Emmanuel Macron a également annoncé le "prolongement de tous les réacteurs nucléaires actuellement en service qui peuvent l’être sans rien céder sur la sûreté, au-delà de 50 ans". Une volte-face par rapport aux objectifs d’en fermer une douzaine d’ici 2035. Il lance en outre un appel à projet d’un milliard d’euros pour "faire avancer les petits réacteurs modulaires de type SMR et des réacteurs innovants qui produisent moins de déchets". Au total, ces décisions devraient aboutir à la mise en service de "25 gigawatts de nouvelles capacités nucléaires d’ici à 2050", contre 60 GW pour le parc nucléaire existant.

Les réactions ne se sont pas fait attendre. "Une décision unilatérale, un calendrier aberrant, un financement absent, le tout sur une technologie incertaine, voilà le résumé de cette annonce irresponsable" commente Nicolas Nace, de Greenpeace France. L’ONG demande un moratoire sur le chantier de l’EPR de Flamanville, qui accuse plus de dix ans de retard et présente une facture multipliée par quatre. Du côté de Yannick Jadot, le candidat d’EELV, on dénonce l’argument selon lequel le nucléaire serait synonyme "d’indépendance énergétique": "Il ne m’a pas semblé qu’on avait encore des mines d’uranium dans notre pays, l’uranium, on va l’extraire au Niger, au Kazakhstan, en Ouzbékistan", a affirmé le candidat écologiste.  

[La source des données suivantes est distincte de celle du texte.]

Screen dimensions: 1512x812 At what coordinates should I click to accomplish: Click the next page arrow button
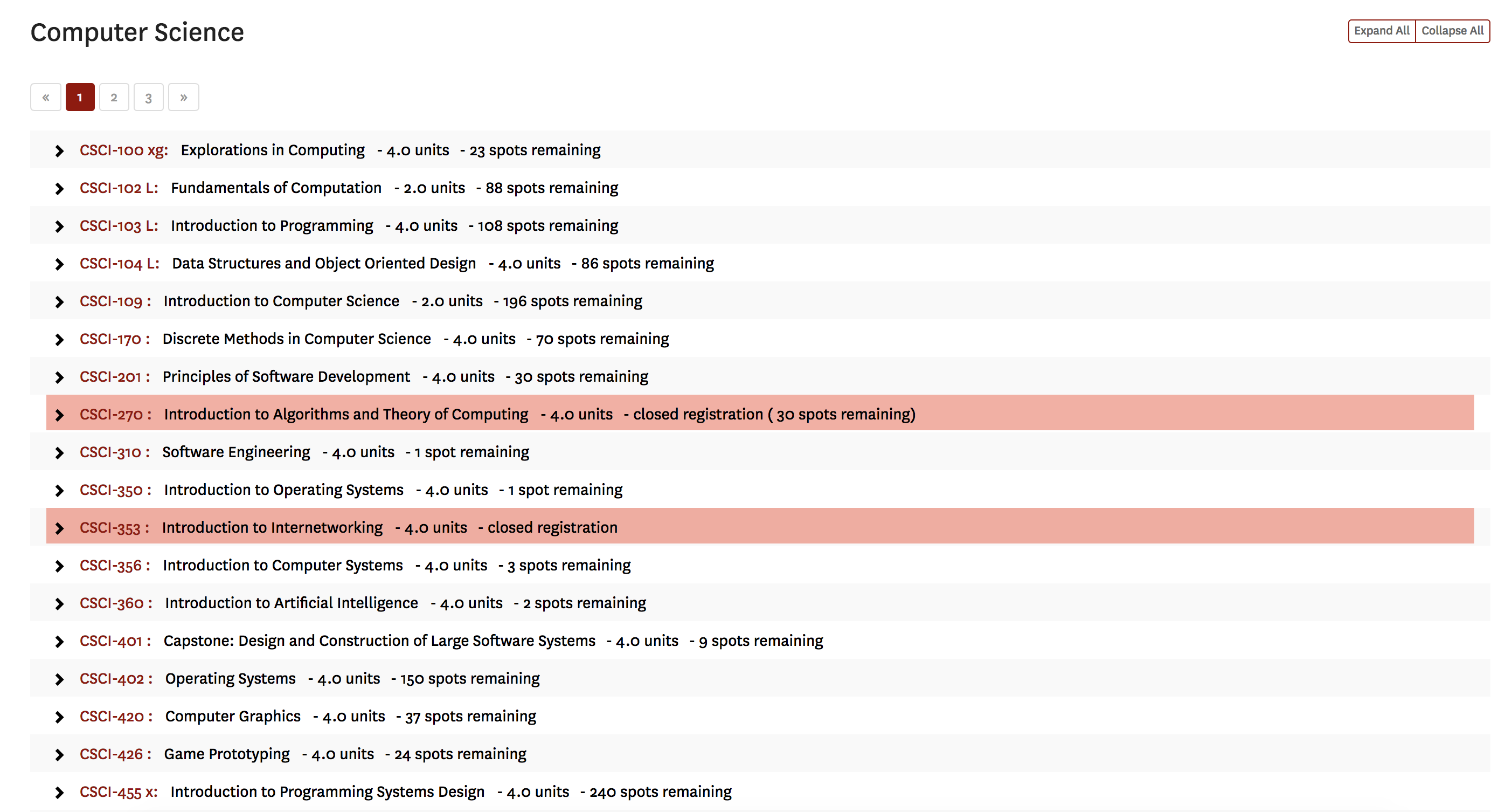pyautogui.click(x=183, y=97)
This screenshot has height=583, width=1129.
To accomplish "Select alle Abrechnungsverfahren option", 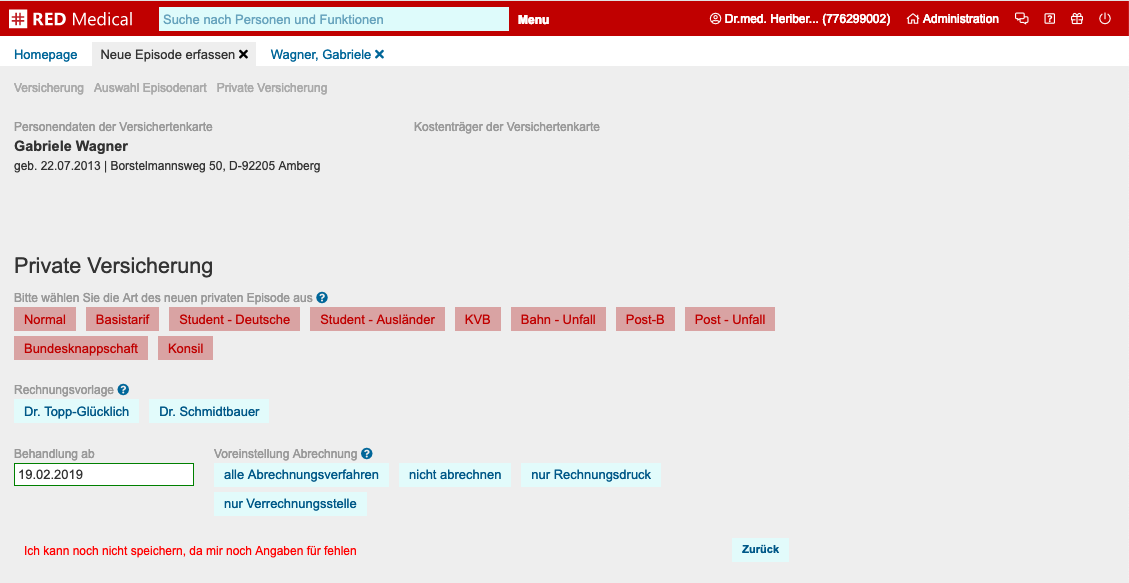I will click(x=301, y=475).
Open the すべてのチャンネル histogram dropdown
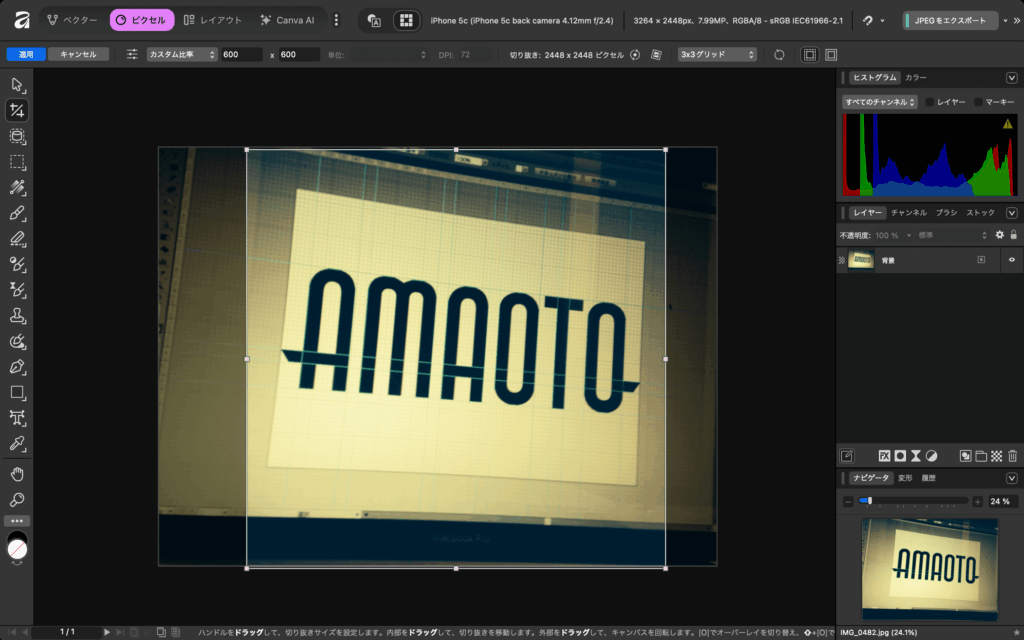This screenshot has height=640, width=1024. [879, 102]
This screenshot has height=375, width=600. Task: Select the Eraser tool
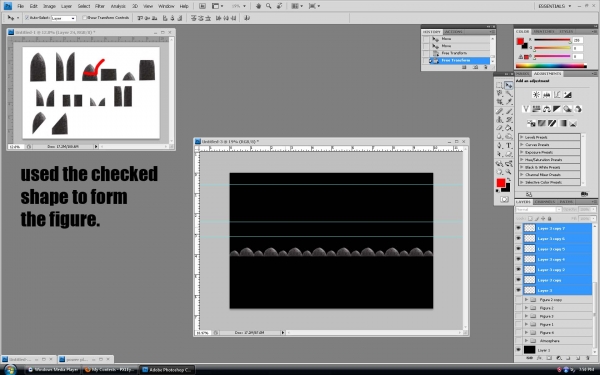499,128
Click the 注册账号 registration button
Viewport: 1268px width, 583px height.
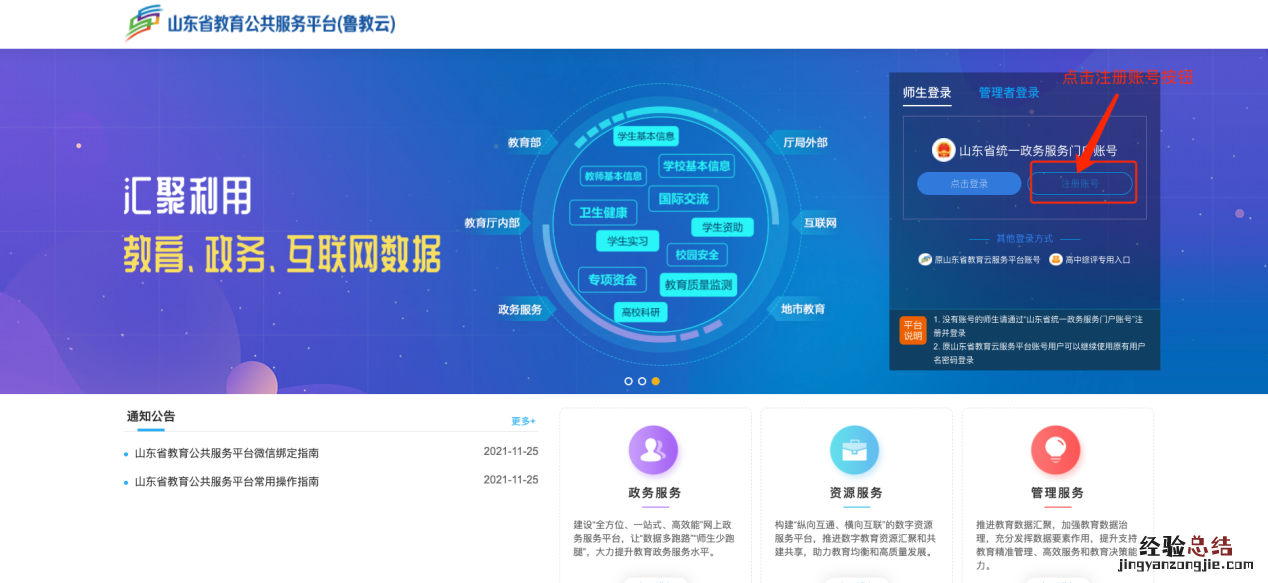(1083, 183)
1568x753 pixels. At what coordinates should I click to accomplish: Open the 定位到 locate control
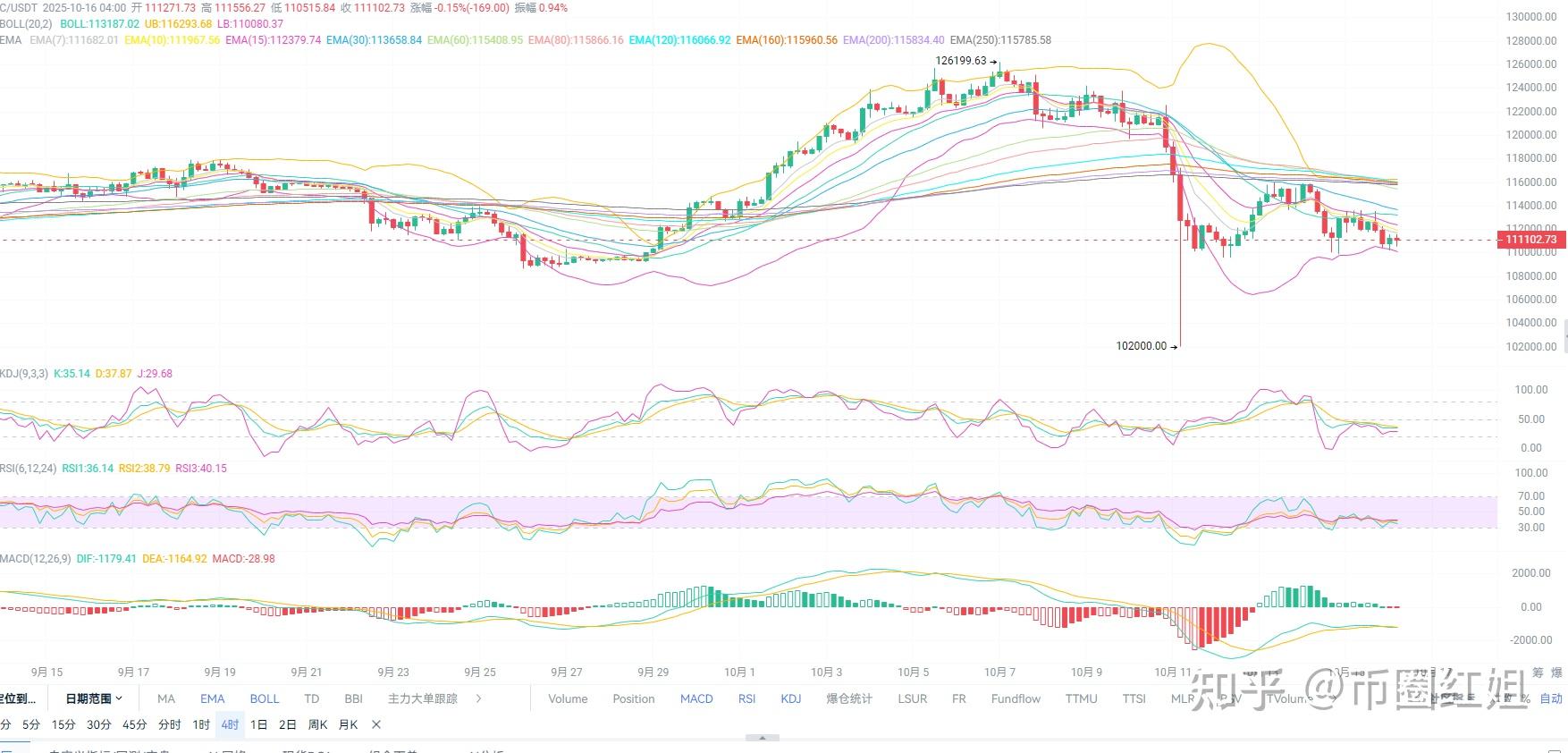[x=18, y=698]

Le solaire et l’éolien en mer en priorité


Si Emmanuel Macron a fait le choix d’une relance du nucléaire, il estime que la décarbonation de notre mix énergétique ne pourra pas se faire sans les énergies renouvelables, "le seul moyen de répondre à nos besoins électriques immédiatement" a-t-il dit, tout en reconnaissant le retard pris par la France. Le chef de l’État met la priorité sur le solaire, "qui s’intègre plus facilement dans le paysage". Il prévoit de multiplier par dix la puissance actuelle pour dépasser les 100 gigawatts (GW) d’ici 2050, avec un "équilibre entre des installations au sol et sur toitures."   
Il mise également sur l’éolien en mer, avec une cinquantaine de parcs d’ici 2050 pour une puissance de 40 GW. "Cela passe par une planification maritime des zones de développement en concertation notamment avec les pêcheurs" a-t-il déclaré. Enfin, sur l’éolien terrestre, qui concentre actuellement le plus de critiques, il affiche des objectifs volontairement "moins ambitieux" avec un doublement de la puissance actuelle non plus d’ici 2030 mais d’ici 2050, soit 37 GW. Le scénario RTE le plus favorable au nucléaire (N03) prévoit 70 GW de solaire, 22 GW d’éolien en mer et 43 GW d’éolien terrestre en 2050.  
Le Président de la République a enfin accordé une large place dans son discours à la baisse de la consommation d’énergie – c’était même son propos introductif – avec l’objectif de la réduire de 40 % en trente ans. Cela passe selon lui par la rénovation des logements, l’électrification du parc automobile, la décarbonation de l’industrie ou encore l’hydrogène décarboné, "et non pas en pratiquant la privation, l’austérité énergétique" a-t-il tenu à préciser. Le choix de la sobriété est clairement écarté, au profit d’une réindustrialisation, car si le mot a été lâché, certains experts ironisent sur le fait qu’il s’agissait seulement d’une confusion avec l’efficacité énergétique. Une large concertation publique sur l’énergie est annoncée au second semestre 2022.